Nokia's pre-emptive iPhone alternative axed in 2004 claims frustrated ex-manager

Hindsight is a wonderful thing, but there'll still be red faces all round in Helsinki after it's revealed that Nokia could've pre-empted the iPhone – at least in terms of hardware – several years before the Apple smartphone hit the market.  Ex-Nokia manager Ari Hakkarainen has been talking to the NYTimes, and claims the company demonstrated a big-display, full-touchscreen smartphone to business customers back in 2004, but that development was axed over fears of the project's cost.  Meanwhile, Nokia execs supposedly rejected proposals for an App Store like online software marketplace in the same year.

"It was very early days, and no one really knew anything about the touch screen's potential. And it was an expensive device to produce, so there was more risk involved for Nokia. So management did the usual. They killed it." Ari Hakkarainen

In fact, the picture Hakkarainen paints is of a company hamstrung by their legacy of "traditional" devices and a management structure overly cautious about change.  It's a view shared by ex-Nokia UI designer Juhani Risku, who claims his team put forward 500 proposals for updating Symbian in his eight years at the firm, none of which was accepted by the "Soviet-style" bureaucracy.  One example is a 3D UI, developed back in 2002, which was supposedly rejected for potentially adding $2.05 to the cost of each handset.

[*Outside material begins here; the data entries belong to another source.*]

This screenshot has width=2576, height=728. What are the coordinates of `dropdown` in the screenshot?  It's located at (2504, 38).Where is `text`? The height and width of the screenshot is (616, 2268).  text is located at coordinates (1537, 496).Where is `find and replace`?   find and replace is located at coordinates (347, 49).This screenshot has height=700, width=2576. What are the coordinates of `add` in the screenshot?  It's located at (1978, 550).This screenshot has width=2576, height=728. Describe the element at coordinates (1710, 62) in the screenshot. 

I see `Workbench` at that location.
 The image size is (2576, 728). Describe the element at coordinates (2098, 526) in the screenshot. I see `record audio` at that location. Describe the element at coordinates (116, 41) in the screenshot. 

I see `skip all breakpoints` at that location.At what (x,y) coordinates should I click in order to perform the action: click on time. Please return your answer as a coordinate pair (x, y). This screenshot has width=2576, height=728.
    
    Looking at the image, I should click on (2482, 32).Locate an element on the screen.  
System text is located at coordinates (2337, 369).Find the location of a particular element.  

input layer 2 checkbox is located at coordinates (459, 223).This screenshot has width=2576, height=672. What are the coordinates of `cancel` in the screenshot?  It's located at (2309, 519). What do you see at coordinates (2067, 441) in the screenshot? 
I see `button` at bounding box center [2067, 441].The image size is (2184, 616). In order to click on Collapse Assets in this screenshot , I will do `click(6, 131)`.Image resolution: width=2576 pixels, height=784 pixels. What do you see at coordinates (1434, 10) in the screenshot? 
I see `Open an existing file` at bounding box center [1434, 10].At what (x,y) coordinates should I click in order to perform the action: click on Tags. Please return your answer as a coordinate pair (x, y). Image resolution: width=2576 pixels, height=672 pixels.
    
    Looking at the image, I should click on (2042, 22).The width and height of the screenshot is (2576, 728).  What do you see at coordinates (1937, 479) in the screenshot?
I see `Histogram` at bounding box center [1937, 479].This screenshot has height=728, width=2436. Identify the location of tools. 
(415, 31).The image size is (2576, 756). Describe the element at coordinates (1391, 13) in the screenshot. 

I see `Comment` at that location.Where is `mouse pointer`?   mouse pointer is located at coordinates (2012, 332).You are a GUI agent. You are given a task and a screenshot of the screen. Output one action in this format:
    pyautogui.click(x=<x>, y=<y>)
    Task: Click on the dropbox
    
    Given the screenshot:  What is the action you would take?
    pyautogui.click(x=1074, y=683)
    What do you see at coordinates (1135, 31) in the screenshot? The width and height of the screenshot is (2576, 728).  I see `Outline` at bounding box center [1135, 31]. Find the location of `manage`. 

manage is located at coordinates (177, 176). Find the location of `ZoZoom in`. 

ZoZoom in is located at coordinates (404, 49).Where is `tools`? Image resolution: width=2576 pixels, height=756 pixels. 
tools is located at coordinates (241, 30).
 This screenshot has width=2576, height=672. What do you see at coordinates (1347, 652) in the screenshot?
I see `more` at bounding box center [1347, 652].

For their part, a Nokia spokesperson dismissed the complaints as generalistic, suggesting the ex-employees were "managers with individual roles or leaders of small teams," and saying that, while "I am sure there are things we could have done better and innovations we missed ... that happens to all companies. We have been very successful with some other innovations."  It remains to be seen whether new CEO Stephen Elop will be able to turn the Nokia ship around.